Tornando all’efficienza dei tribunali italiani, la ricerca di Cherry Sea ha analizzato l’attività dei venti tribunali che nel 2019 hanno gestito il maggior numero di nuovi procedimenti, evidenziando come delle 5.472 pratiche complessivamente aperte nei dodici mesi, il 35% sia stato preso in carico dai soli tribunali di Milano (1.019) e Roma (897), quest’ultimo con un importante scarto rispetto al terzo in graduatoria (Torino, 289). Utilizzando lo stesso campione, emerge come i capoluoghi di Lazio e Lombardia siano anche i tribunali con il maggior numero di procedure pendenti, rispettivamente 5.196 e 5.023 (il terzo è Bari con 2.091, il tribunale con minor numero di procedure è Genova con 748), rappresentanti circa il 30% del totale dei procedimenti che al 31 dicembre 2019 risultano accumulati nei venti tribunali in esame.

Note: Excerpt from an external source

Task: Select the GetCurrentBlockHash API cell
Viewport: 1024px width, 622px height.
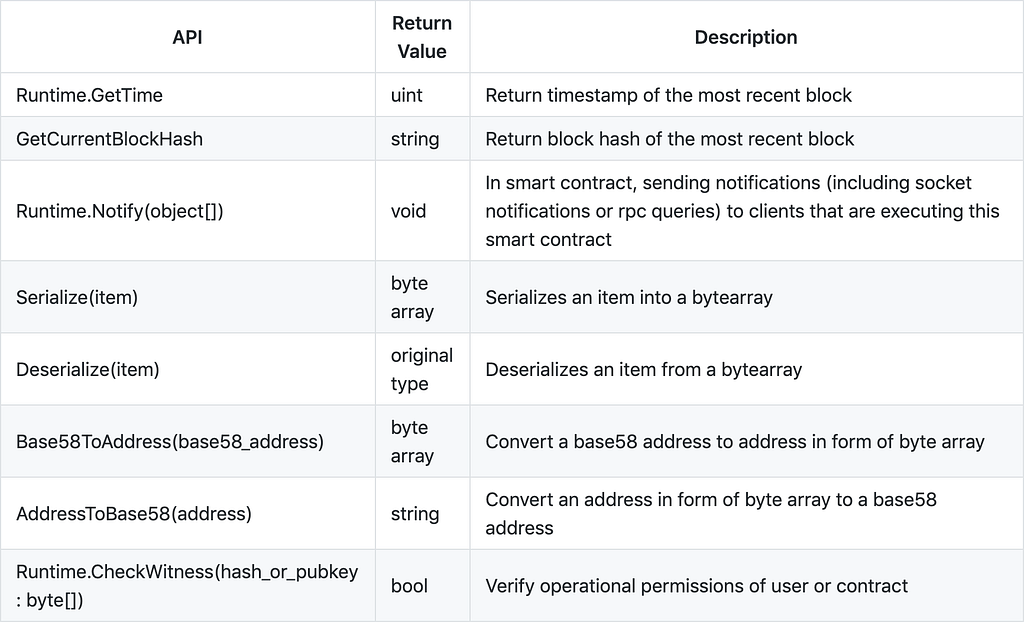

Il trend è comunque virtuoso nella maggior parte dei tribunali, visto che è diminuito negli anni il numero di procedure aperte e di conseguenza anche il numero di situazioni pendenti. Il trend migliore lo hanno Torino, Vicenza e Napoli, nei cui tribunali le nuove pratiche aperte si sono ridotte del 37, 20 e 34%, consentendo di alleggerire il carico dei pendenti rispettivamente del 43, 24 e 21%. Si verificano due casi, nei tribunali di Cagliari e Catania, in cui a un aumento del 17 e 15% di aperture di nuove pratiche è conseguito un aumento delle procedure pendenti (rispettivamente del 5 e 1%), mentre i dati più negativi si registrano a Verona, Firenze e Busto Arsizio, dove pur in presenza di una riduzione del numero di pratiche aperte (-1, -11 e -14%), si sono accumulate ulteriori procedure pendenti (con variazioni rispettivamente del 9, 2 e 0,6%).
L’analisi dell’osservatorio di Cherry, inoltre, mette in luce come i livelli di efficienza siano spesso legati a un’insufficiente disponibilità di giudici assegnati alla sezione fallimentare: Milano, per esempio, secondo tribunale in Italia nel 2019 per numero di magistrati delegati a questa tipologia di procedure (10 alla pari di Napoli e dietro a Roma con 12), si è trovato tuttavia a gestire oltre 1.000 nuove pratiche lo scorso anno, per una media di 100 ogni giudice. Tra i venti tribunali con il maggior numero di procedure aperte nel 2019, complessivamente, la media è di 48 nuove pratiche per giudice all’anno. Per quanto riguarda le procedure pendenti, invece, la media è di 288,85 per ogni giudice, con punte di oltre 500 pratiche per giudice nei tribunali di Milano, Cagliari e Firenze.